Is the music you studied and revived a part of small towns in Maine or elsewhere?
It absolutely isn’t and it hasn’t been for over a hundred years. When Susan and I made the decision to live up here, and I got a job at Maine Maritime, people would say, “There must be a lot of great sea music up there.” And I said, “Only when I’m singing.”
What do you think is the future of work songs? Do they have a place in the 21st century that’s not just TikTok memes and watered-down, pirate-themed performances?
Let’s say that I’m not optimistic.
If by “work songs” you mean the historic call-and-response form of singing to coordinate body movement and muscle power by setting rhythm and tempo, I honestly see no future other than as something of a fabricated oddity among people who are somewhat “counterculture.” I can’t speak for other societies, but the United States has become a country of listeners who will listen to whatever the commercial music industry tells them to listen to at any given time.
When was the last time you passed a worksite and heard the workmen singing? When was the last time you passed a worksite and heard their radio playing music that had something to do with their work, or with the rhythm and tempo of their work? Music has become detached—or, to use a Marxist term, alienated—from work and from the worker. It’s relegated to background noise. Similarly, when was the last time you were in a store that played music over a PA system and shoppers sang along? Or in a doctor’s waiting room?
Back to chanteys, there are almost no sailing vessels today that use chanteys under sail. In fact, most people consider the chantey to be a mere outdated stereotyped curiosity, and if they sing anything, it’s almost always “What Shall We Do With the Drunken Sailor.” They sing it about 10 times too fast. It is sung as entertainment, not as a work song.

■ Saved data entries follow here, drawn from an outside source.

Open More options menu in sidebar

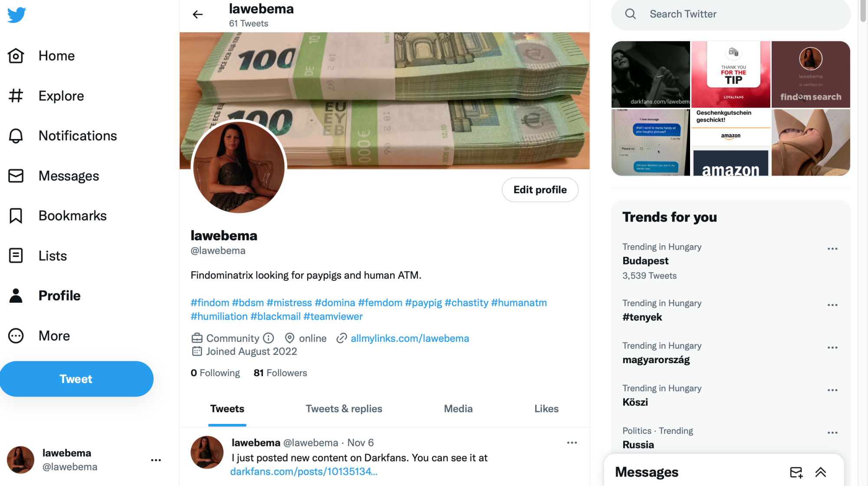pos(16,336)
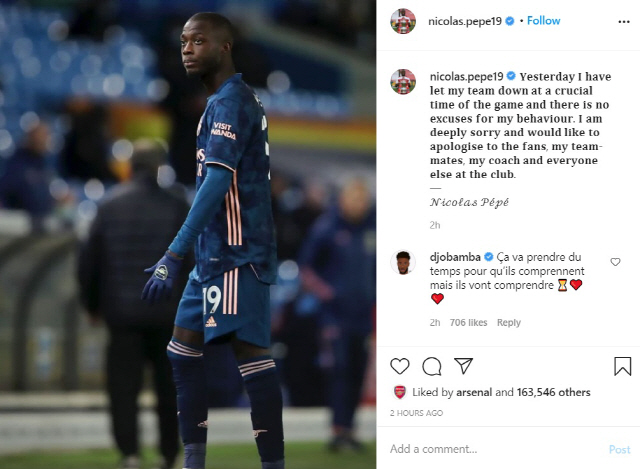The height and width of the screenshot is (469, 640).
Task: Open nicolas.pepe19 avatar beside caption
Action: [x=403, y=82]
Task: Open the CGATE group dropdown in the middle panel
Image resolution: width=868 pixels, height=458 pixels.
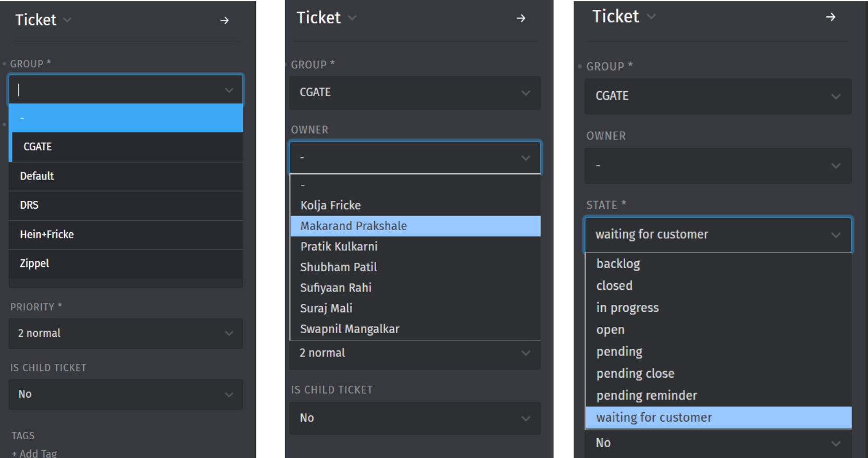Action: click(415, 93)
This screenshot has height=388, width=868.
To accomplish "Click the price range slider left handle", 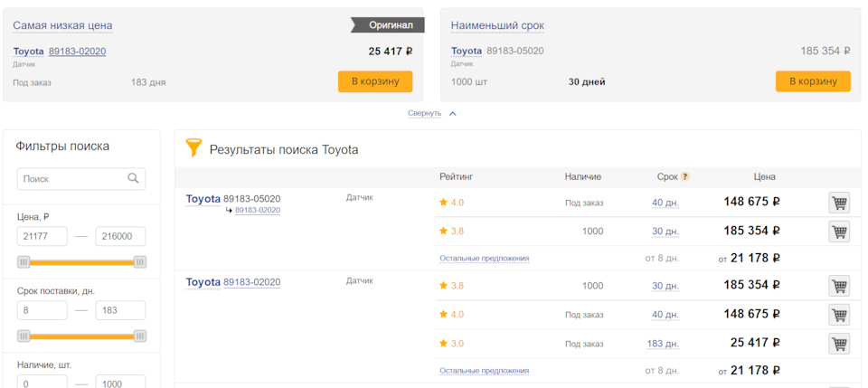I will tap(24, 262).
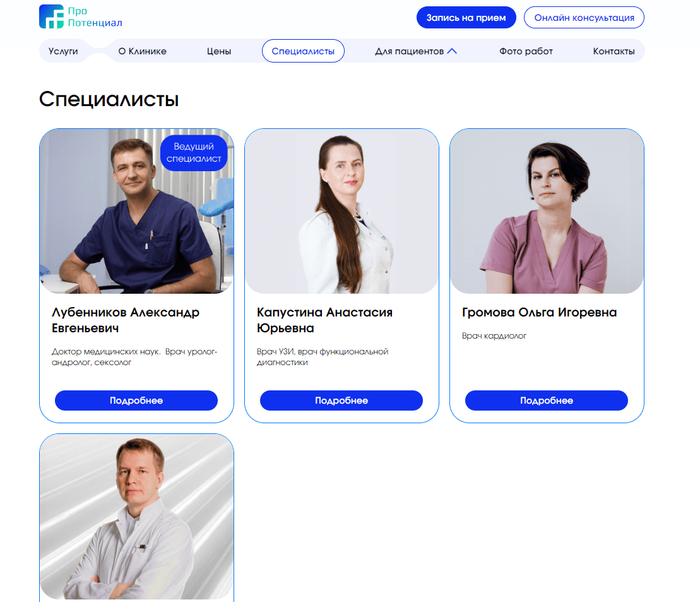The image size is (700, 602).
Task: Click Подробнее under Лубенников Александр Евгеньевич
Action: 136,400
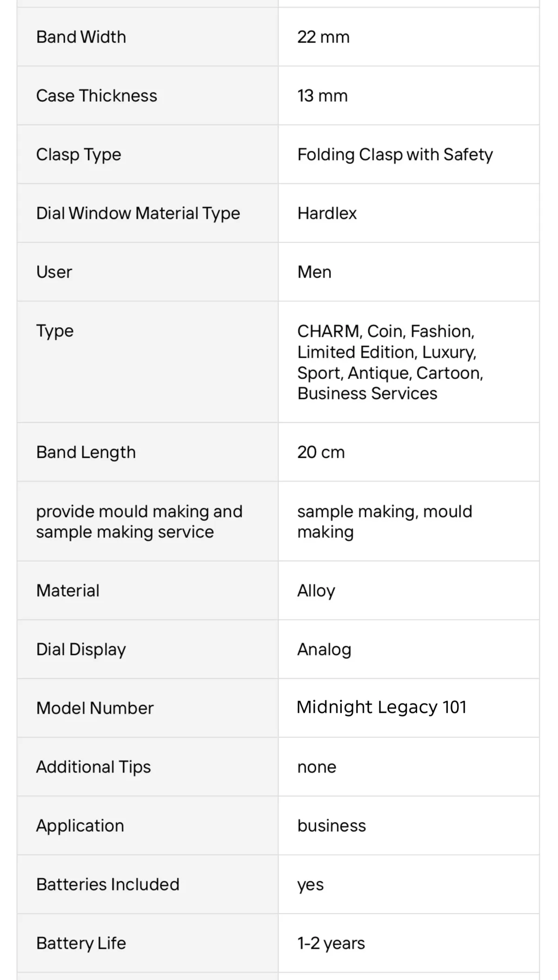Screen dimensions: 558x980
Task: Click the User row value Men
Action: click(314, 272)
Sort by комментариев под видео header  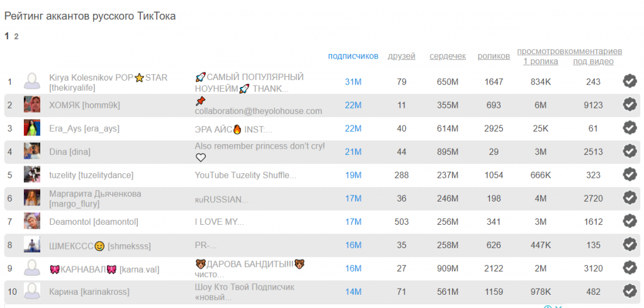[594, 56]
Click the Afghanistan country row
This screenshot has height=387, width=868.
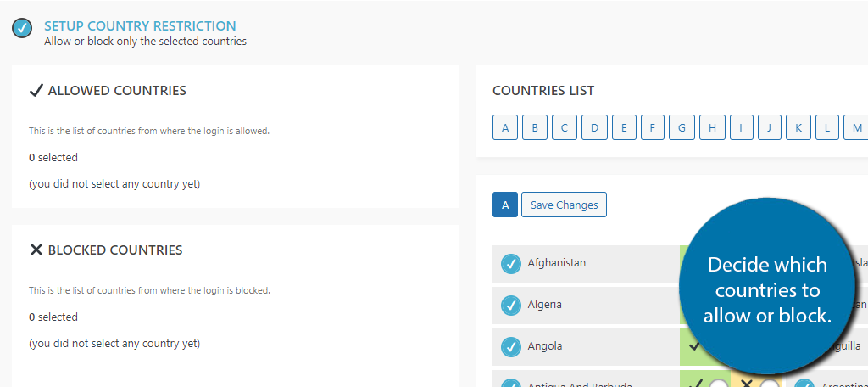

But is there any hope for this music and for young people? I work with high schoolers and there’s hope, I think, when you’re around them, partially because they’re always surprising me with what they’re interested in. Aren’t some of them interested in folk music and keeping the history alive?
I hope it’s not as bleak as I’m making it sound. I think there is hope. But it is frustrating.
We have a chantey sing upcoming here on Friday. I’ve been doing them for 16 years. And people come! I get a nice little audience. But there are no young people coming. And like I said before, people in Maine don’t sing. Nobody sings along. Nobody wants to sing these songs. They just look back at me. But I keep going.